More evacuation alerts were put in place in Thompson-Nicola Regional District Areas “E” (Bonaparte Plateau), “I” (Blue Sky Country), and “J” (Copper Desert Country) near Cache Creek just before 6:30 p.m. on Monday, July 10 after high winds fanned fires in the area. Thick smoke is currently blanketing the area, where the wind has died down.

Highway 97C from Logan Lake to Ashcroft has now been reopened to all traffic in and out, not just local residents. Anyone wanting to visit friends and family in Ashcroft can access the village via this route.

Highway 1 is still closed from 10km south of Cache Creek to 5km east of the town. There is no access from Ashcroft to Cache Creek, except for first responders and emergency personnel. The situation is under assessment.

Highway 97 from Cache Creek to Clinton is closed to all traffic except first responders and emergency personnel.

Highway 99 between Lillooet and Cache Creek is currently open to local traffic only.

For updates on the highway situation, go to DriveBC.
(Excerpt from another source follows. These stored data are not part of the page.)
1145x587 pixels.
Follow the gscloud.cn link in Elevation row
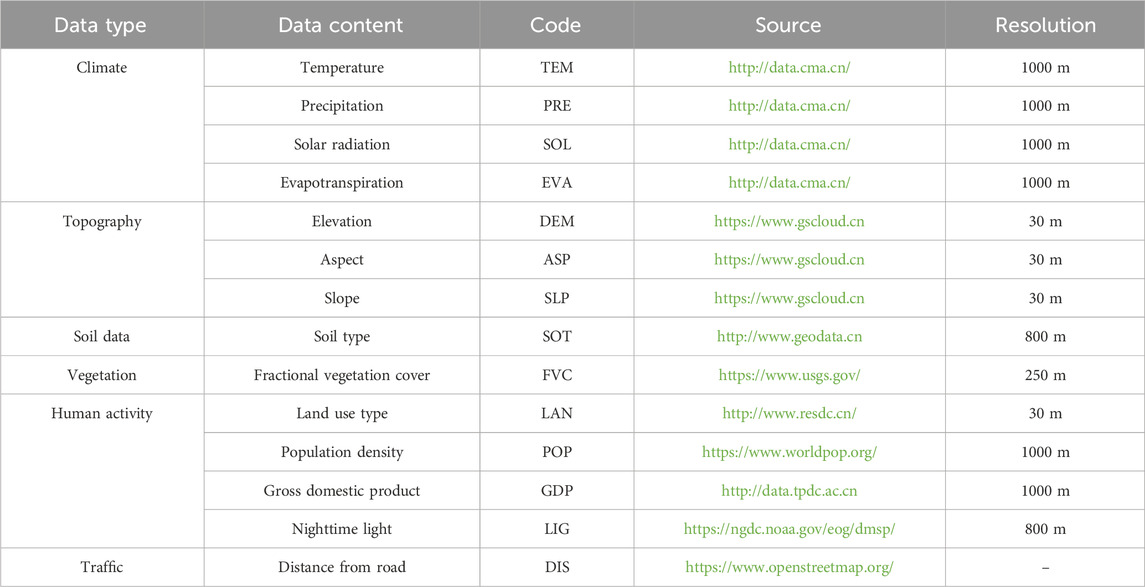point(789,221)
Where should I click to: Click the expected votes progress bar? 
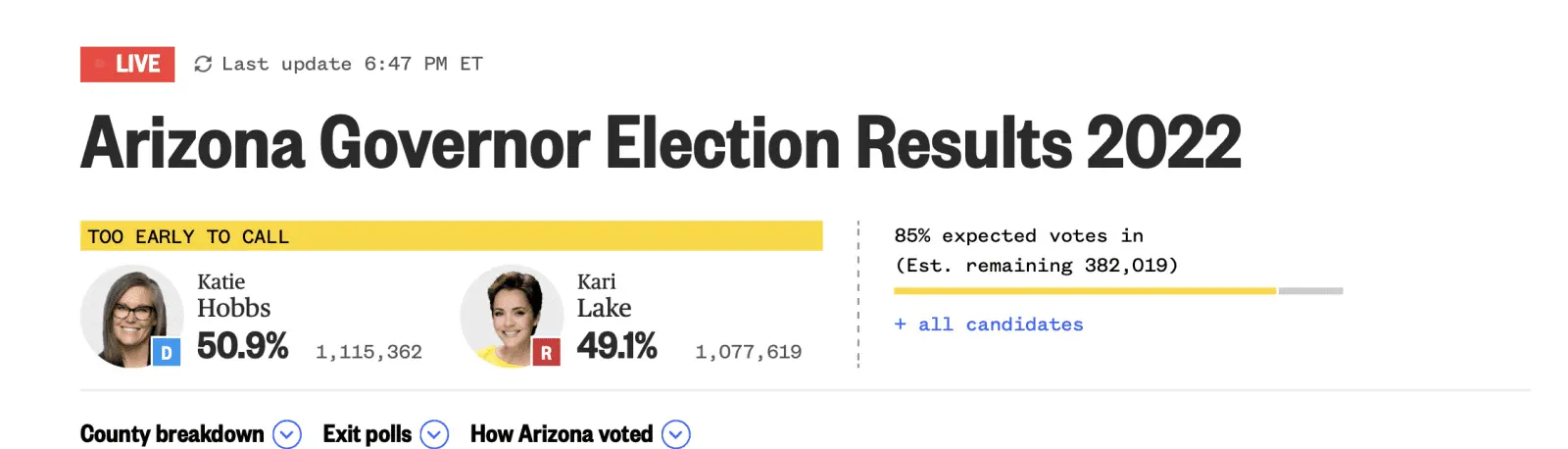pos(1117,291)
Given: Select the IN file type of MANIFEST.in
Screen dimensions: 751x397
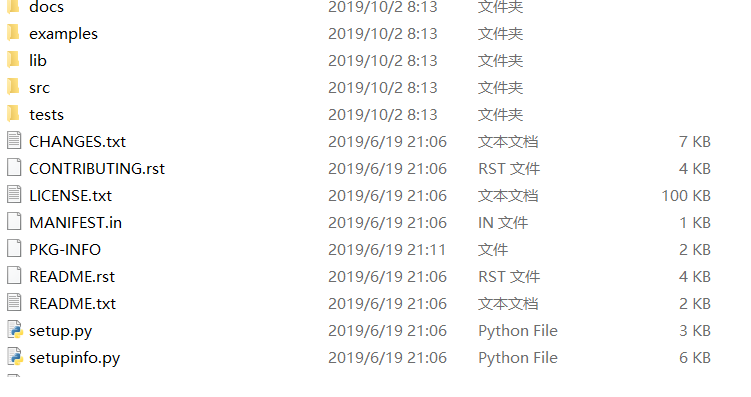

RELATED: Buy a drink, help out B.C. wildfire evacuees

The Thompson-Nicola Regional District (TNRD) is asking residents who are looking to help out during the current crisis to connect through two newly created Facebook pages. The TNRD has set up two public Facebook pages: one for people to provide/access donations and lodging, and one for people to offer volunteer services. You can find these pages at “TNRD Volunteer Connections – Wildfire 2017” and “TNRD Donations and Lodging.”

Currently, the TNRD is receiving dozens of calls from residents eager to help and donate. While the generosity is appreciated, the Emergency Operations Centre (EOC) needs to keep its phone lines open to serve evacuees and their families as the first priority. The TNRD is hoping the newly created Facebook pages will reduce the number of volunteer- and donation-related calls the EOC is receiving. Reducing these type of calls will mean the EOC staff will have more time to talk with evacuees and their families.

RELATED: Help pours in from all over Canada for evacuees, firefighters in B.C.

The TNRD is encouraging the public to use the newly created Facebook pages to connect with one another and with volunteer agencies. It is also encouraging volunteer agencies to post opportunities and look for potential volunteers through these pages, and encouraging anyone who has already called the EOC with offers of lodging, donations, or wanting to volunteer to post these offers on the appropriate TNRD Facebook pages.

It is important to note that the TNRD will not be vetting posts, will not be posting on behalf of individuals or agencies, and cannot provide logistical support for those looking to drop off donations and/or volunteer.

Canada Post is working on contingency measures to serve the residents of British Columbia displaced by the fires. They will communicate details as soon as possible, as delivery is currently suspended to the areas of: Ashcroft, Cache Creek, 100 Mile House, 108 Mile House, Lac la Hache, Little Fort, Alexis Creek, Hanceville, Nemiah Valley, 150 Mile House, Riske Creek, Miocene, Horsefly, Big Lake, Likely, Williams Lake, Anahim Lake, Nimpo Lake, and parts of Quesnel.

All mail and parcels destined for these locations will be held securely until plans are in place. Canada Post thanks those affected for their patience in this difficult time.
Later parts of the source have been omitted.